### What is being asked
Retype each record exactly, please. Skip none.

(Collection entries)
+++

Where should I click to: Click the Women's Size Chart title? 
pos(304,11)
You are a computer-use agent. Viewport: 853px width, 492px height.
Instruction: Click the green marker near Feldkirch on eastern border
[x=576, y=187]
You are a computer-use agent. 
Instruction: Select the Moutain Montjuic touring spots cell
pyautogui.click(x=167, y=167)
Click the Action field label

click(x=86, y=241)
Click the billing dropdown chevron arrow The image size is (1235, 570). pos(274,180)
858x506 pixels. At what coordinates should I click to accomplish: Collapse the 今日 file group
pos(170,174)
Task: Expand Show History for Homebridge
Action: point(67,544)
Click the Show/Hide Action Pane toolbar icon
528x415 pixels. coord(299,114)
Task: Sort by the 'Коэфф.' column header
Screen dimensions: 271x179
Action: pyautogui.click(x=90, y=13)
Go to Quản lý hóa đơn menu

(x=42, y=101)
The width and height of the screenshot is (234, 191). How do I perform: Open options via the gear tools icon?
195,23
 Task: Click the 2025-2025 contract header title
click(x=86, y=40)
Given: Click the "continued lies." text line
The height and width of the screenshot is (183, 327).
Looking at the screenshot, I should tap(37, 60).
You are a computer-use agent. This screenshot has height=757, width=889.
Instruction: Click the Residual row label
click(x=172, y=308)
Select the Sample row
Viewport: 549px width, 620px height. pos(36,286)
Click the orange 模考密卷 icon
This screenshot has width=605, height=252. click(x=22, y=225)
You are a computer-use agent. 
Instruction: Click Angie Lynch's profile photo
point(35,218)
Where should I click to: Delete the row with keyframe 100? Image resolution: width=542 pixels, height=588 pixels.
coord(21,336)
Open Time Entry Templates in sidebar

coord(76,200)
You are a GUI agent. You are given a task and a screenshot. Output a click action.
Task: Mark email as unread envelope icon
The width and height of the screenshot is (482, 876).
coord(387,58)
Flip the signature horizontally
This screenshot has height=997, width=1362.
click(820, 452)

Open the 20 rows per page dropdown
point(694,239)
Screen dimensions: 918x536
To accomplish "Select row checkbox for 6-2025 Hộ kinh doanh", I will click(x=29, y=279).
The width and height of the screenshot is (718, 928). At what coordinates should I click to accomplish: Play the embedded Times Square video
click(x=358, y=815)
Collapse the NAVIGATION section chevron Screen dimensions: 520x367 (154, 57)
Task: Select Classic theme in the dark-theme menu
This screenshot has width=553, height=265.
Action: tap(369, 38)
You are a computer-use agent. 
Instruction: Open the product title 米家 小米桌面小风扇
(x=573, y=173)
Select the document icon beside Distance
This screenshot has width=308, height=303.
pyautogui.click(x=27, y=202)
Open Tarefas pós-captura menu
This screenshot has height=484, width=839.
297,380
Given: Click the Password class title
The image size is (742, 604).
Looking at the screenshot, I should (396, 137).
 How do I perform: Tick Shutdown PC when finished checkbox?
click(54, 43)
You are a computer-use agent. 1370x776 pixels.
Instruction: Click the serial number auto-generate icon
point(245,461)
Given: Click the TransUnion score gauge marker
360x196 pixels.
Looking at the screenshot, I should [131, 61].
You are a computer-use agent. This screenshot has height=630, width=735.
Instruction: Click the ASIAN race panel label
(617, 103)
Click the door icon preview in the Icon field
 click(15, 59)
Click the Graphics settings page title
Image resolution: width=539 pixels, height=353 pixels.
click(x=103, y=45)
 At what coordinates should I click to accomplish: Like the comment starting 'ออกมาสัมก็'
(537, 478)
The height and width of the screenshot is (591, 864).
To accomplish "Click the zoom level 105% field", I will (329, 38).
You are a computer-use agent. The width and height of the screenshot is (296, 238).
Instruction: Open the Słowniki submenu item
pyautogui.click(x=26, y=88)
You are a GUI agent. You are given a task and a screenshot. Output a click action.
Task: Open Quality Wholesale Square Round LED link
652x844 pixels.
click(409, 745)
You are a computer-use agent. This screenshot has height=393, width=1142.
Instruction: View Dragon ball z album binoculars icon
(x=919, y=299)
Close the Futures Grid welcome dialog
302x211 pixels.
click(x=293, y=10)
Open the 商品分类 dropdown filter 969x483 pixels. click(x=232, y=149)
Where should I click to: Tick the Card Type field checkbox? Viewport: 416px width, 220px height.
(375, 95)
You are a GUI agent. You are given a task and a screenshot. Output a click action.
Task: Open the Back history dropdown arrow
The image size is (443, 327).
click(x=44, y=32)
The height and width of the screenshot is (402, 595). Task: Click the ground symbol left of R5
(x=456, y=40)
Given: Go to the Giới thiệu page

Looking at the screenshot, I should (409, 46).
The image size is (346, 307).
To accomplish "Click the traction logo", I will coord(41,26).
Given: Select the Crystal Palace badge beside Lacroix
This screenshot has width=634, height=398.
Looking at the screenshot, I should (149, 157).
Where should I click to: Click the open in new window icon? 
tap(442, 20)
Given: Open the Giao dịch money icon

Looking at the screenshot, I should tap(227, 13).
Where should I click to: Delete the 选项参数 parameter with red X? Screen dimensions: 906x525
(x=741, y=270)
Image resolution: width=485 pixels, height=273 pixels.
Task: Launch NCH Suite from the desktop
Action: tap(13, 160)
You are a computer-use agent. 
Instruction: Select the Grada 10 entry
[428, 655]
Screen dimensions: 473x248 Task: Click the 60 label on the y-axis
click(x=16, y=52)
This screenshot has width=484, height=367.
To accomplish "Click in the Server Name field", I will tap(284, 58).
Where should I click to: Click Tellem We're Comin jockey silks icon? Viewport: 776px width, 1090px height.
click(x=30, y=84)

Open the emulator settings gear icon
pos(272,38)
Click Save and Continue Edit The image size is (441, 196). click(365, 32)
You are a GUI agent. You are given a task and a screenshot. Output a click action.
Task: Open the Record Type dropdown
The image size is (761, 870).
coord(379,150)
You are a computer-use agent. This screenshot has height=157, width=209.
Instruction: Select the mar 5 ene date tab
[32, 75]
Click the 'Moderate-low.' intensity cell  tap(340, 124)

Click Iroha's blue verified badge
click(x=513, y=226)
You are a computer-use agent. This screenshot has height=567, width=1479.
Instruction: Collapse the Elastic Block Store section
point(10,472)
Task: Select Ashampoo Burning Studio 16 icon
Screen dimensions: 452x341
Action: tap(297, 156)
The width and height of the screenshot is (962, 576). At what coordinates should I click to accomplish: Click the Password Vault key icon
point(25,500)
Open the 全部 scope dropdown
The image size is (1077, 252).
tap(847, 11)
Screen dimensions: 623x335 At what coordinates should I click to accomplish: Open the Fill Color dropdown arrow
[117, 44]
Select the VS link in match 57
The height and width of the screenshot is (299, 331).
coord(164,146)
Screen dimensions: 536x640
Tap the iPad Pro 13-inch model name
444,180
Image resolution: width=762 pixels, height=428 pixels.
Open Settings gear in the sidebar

+++

### Written reply
Where should I click to: Click the Women's Size Chart title? 
pos(304,11)
You are a computer-use agent. Viewport: 853px width, 492px height.
Instruction: Click the green marker near Feldkirch on eastern border
[x=576, y=187]
You are a computer-use agent. 
Instruction: Select the Moutain Montjuic touring spots cell
pyautogui.click(x=167, y=167)
Click the Action field label

click(x=86, y=241)
Click the billing dropdown chevron arrow The image size is (1235, 570). pos(274,180)
858x506 pixels. At what coordinates should I click to accomplish: Collapse the 今日 file group
pos(170,174)
Task: Expand Show History for Homebridge
Action: point(67,544)
Click the Show/Hide Action Pane toolbar icon
528x415 pixels. coord(299,114)
Task: Sort by the 'Коэфф.' column header
Screen dimensions: 271x179
Action: pyautogui.click(x=90, y=13)
Go to Quản lý hóa đơn menu

(x=42, y=101)
The width and height of the screenshot is (234, 191). How do I perform: Open options via the gear tools icon?
195,23
 Task: Click the 2025-2025 contract header title
click(x=86, y=40)
Given: Click the "continued lies." text line
The height and width of the screenshot is (183, 327).
Looking at the screenshot, I should tap(37, 60).
You are a computer-use agent. This screenshot has height=757, width=889.
Instruction: Click the Residual row label
click(x=172, y=308)
Select the Sample row
Viewport: 549px width, 620px height. pos(36,286)
Click the orange 模考密卷 icon
This screenshot has width=605, height=252. click(x=22, y=225)
You are a computer-use agent. 
Instruction: Click Angie Lynch's profile photo
point(35,218)
Where should I click to: Delete the row with keyframe 100? Image resolution: width=542 pixels, height=588 pixels.
coord(21,336)
Open Time Entry Templates in sidebar

coord(76,200)
You are a GUI agent. You are given a task and a screenshot. Output a click action.
Task: Mark email as unread envelope icon
The width and height of the screenshot is (482, 876).
coord(387,58)
Flip the signature horizontally
This screenshot has height=997, width=1362.
click(820, 452)

Open the 20 rows per page dropdown
point(694,239)
Screen dimensions: 918x536
To accomplish "Select row checkbox for 6-2025 Hộ kinh doanh", I will click(x=29, y=279).
The width and height of the screenshot is (718, 928). At what coordinates should I click to accomplish: Play the embedded Times Square video
click(x=358, y=815)
Collapse the NAVIGATION section chevron Screen dimensions: 520x367 (154, 57)
Task: Select Classic theme in the dark-theme menu
This screenshot has width=553, height=265.
Action: tap(369, 38)
You are a computer-use agent. 
Instruction: Open the product title 米家 小米桌面小风扇
(x=573, y=173)
Select the document icon beside Distance
This screenshot has width=308, height=303.
pyautogui.click(x=27, y=202)
Open Tarefas pós-captura menu
This screenshot has height=484, width=839.
297,380
Given: Click the Password class title
The image size is (742, 604).
Looking at the screenshot, I should (396, 137).
 How do I perform: Tick Shutdown PC when finished checkbox?
click(54, 43)
You are a computer-use agent. 1370x776 pixels.
Instruction: Click the serial number auto-generate icon
point(245,461)
Given: Click the TransUnion score gauge marker
360x196 pixels.
Looking at the screenshot, I should [131, 61].
You are a computer-use agent. This screenshot has height=630, width=735.
Instruction: Click the ASIAN race panel label
(617, 103)
Click the door icon preview in the Icon field
 click(15, 59)
Click the Graphics settings page title
Image resolution: width=539 pixels, height=353 pixels.
click(x=103, y=45)
 At what coordinates should I click to accomplish: Like the comment starting 'ออกมาสัมก็'
(537, 478)
The height and width of the screenshot is (591, 864).
To accomplish "Click the zoom level 105% field", I will (329, 38).
You are a computer-use agent. The width and height of the screenshot is (296, 238).
Instruction: Open the Słowniki submenu item
pyautogui.click(x=26, y=88)
You are a GUI agent. You are given a task and a screenshot. Output a click action.
Task: Open Quality Wholesale Square Round LED link
652x844 pixels.
click(409, 745)
You are a computer-use agent. This screenshot has height=393, width=1142.
Instruction: View Dragon ball z album binoculars icon
(x=919, y=299)
Close the Futures Grid welcome dialog
302x211 pixels.
click(x=293, y=10)
Open the 商品分类 dropdown filter 969x483 pixels. click(x=232, y=149)
Where should I click to: Tick the Card Type field checkbox? Viewport: 416px width, 220px height.
(375, 95)
You are a GUI agent. You are given a task and a screenshot. Output a click action.
Task: Open the Back history dropdown arrow
The image size is (443, 327).
click(x=44, y=32)
The height and width of the screenshot is (402, 595). Task: Click the ground symbol left of R5
(x=456, y=40)
Given: Go to the Giới thiệu page

Looking at the screenshot, I should (409, 46).
The image size is (346, 307).
To accomplish "Click the traction logo", I will coord(41,26).
Given: Select the Crystal Palace badge beside Lacroix
This screenshot has width=634, height=398.
Looking at the screenshot, I should (149, 157).
Where should I click to: Click the open in new window icon? 
tap(442, 20)
Given: Open the Giao dịch money icon

Looking at the screenshot, I should tap(227, 13).
Where should I click to: Delete the 选项参数 parameter with red X? Screen dimensions: 906x525
(x=741, y=270)
Image resolution: width=485 pixels, height=273 pixels.
Task: Launch NCH Suite from the desktop
Action: tap(13, 160)
You are a computer-use agent. 
Instruction: Select the Grada 10 entry
[428, 655]
Screen dimensions: 473x248 Task: Click the 60 label on the y-axis
click(x=16, y=52)
This screenshot has width=484, height=367.
To accomplish "Click in the Server Name field", I will tap(284, 58).
Where should I click to: Click Tellem We're Comin jockey silks icon? Viewport: 776px width, 1090px height.
click(x=30, y=84)

Open the emulator settings gear icon
pos(272,38)
Click Save and Continue Edit The image size is (441, 196). click(365, 32)
You are a GUI agent. You are given a task and a screenshot. Output a click action.
Task: Open the Record Type dropdown
The image size is (761, 870).
coord(379,150)
You are a computer-use agent. This screenshot has height=157, width=209.
Instruction: Select the mar 5 ene date tab
[32, 75]
Click the 'Moderate-low.' intensity cell  tap(340, 124)

Click Iroha's blue verified badge
click(x=513, y=226)
You are a computer-use agent. This screenshot has height=567, width=1479.
Instruction: Collapse the Elastic Block Store section
point(10,472)
Task: Select Ashampoo Burning Studio 16 icon
Screen dimensions: 452x341
Action: tap(297, 156)
The width and height of the screenshot is (962, 576). At what coordinates should I click to accomplish: Click the Password Vault key icon
point(25,500)
Open the 全部 scope dropdown
The image size is (1077, 252).
tap(847, 11)
Screen dimensions: 623x335 At what coordinates should I click to accomplish: Open the Fill Color dropdown arrow
[117, 44]
Select the VS link in match 57
The height and width of the screenshot is (299, 331).
coord(164,146)
Screen dimensions: 536x640
Tap the iPad Pro 13-inch model name
444,180
Image resolution: width=762 pixels, height=428 pixels.
Open Settings gear in the sidebar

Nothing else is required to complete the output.